# Bluetooth und Sun Wireless Toolkit 2.5.2



## rocknrolli (28. Okt 2008)

Hallo,

ich möchte die Daten eines Bluetooth-Datenfunkmodem empfangen. Dieses Datenfunkmodem wandelt RS-485 zu Bluetooth und unterstützt folgende Bluetooth-Protokolle: SPP, DUN GW, DUN GT, GAP.
Der Verbindungsaufbau unter Windows klappt.
Ich hab dieses Beispiel von developers.sun geufunden:

developers.sun.com/mobility/apis/articles/bluetooth_gps/part1/index.html

Als Emulator habe ich das Sun Wireless Toolkit verwendet. Es wird kein Gerät gefunden. Ich habe dann verschiedene DiscoveryAgent-Konstanten ausprobiert, mit demselben Ergebnis.

Nun habe ich zwei Fragen:
- Kann das Sun Wireless Toolkit mit einem externen Bluetooth-Gerät kommunizieren?
Wenn ja,
- woran könnte der Fehler liegen?

Vielen Dank schon mal!

Gruß, rocknrolli


----------



## rocknrolli (29. Okt 2008)

Ich habe es inzwischen selbst herausgefunden. Ich hätte mir wohl die FAQs gündlicher durchlesen sollen:

Can I connect the wireless toolkit to an external bluetooth device, such as a mobile phone?

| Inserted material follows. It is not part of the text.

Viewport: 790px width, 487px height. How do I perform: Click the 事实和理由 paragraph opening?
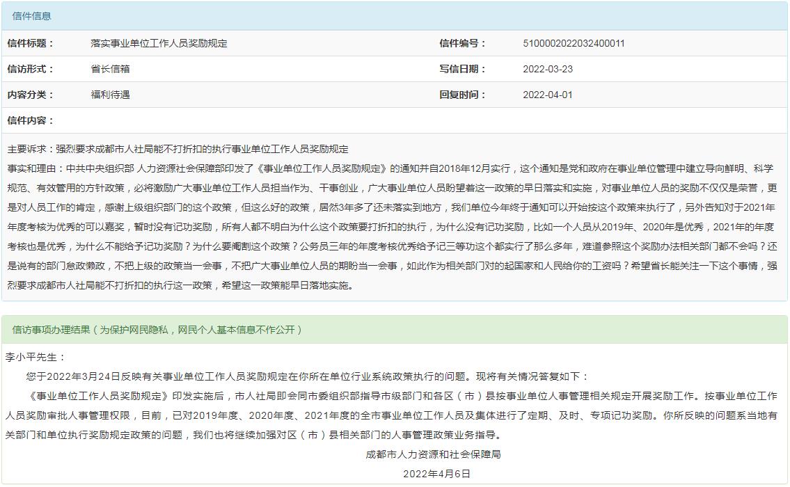[x=35, y=168]
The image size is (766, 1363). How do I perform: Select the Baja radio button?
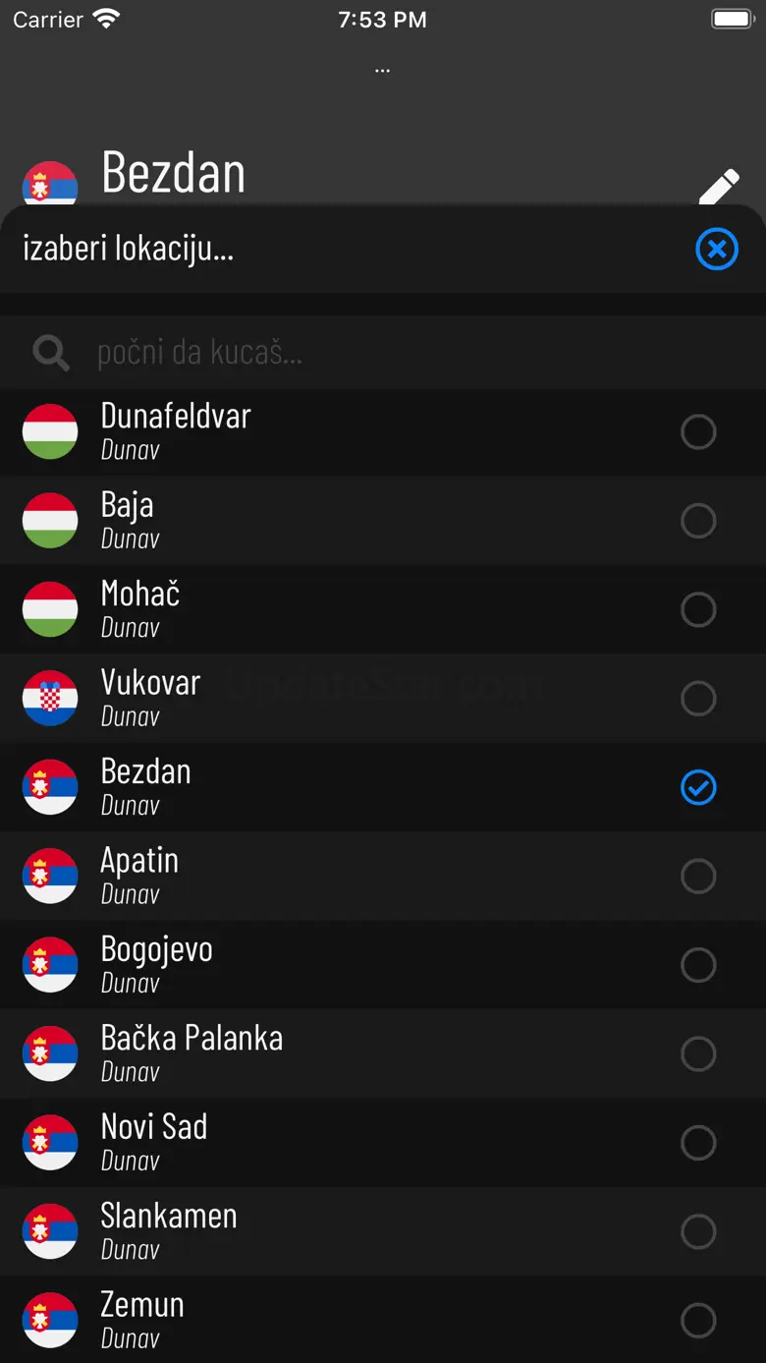coord(698,521)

No, the wireless toolkit does not enable communications with wireless devices.

Damit hat es sich erledigt!


----------



## rocknrolli (29. Okt 2008)

Kennt jemand ein anderes Toolkit, bei dem ein Verbindungsaufbau zu einem externen Gerät möglich ist?


----------



## rocknrolli (30. Okt 2008)

mpowerplayer mit Avetana SDK


----------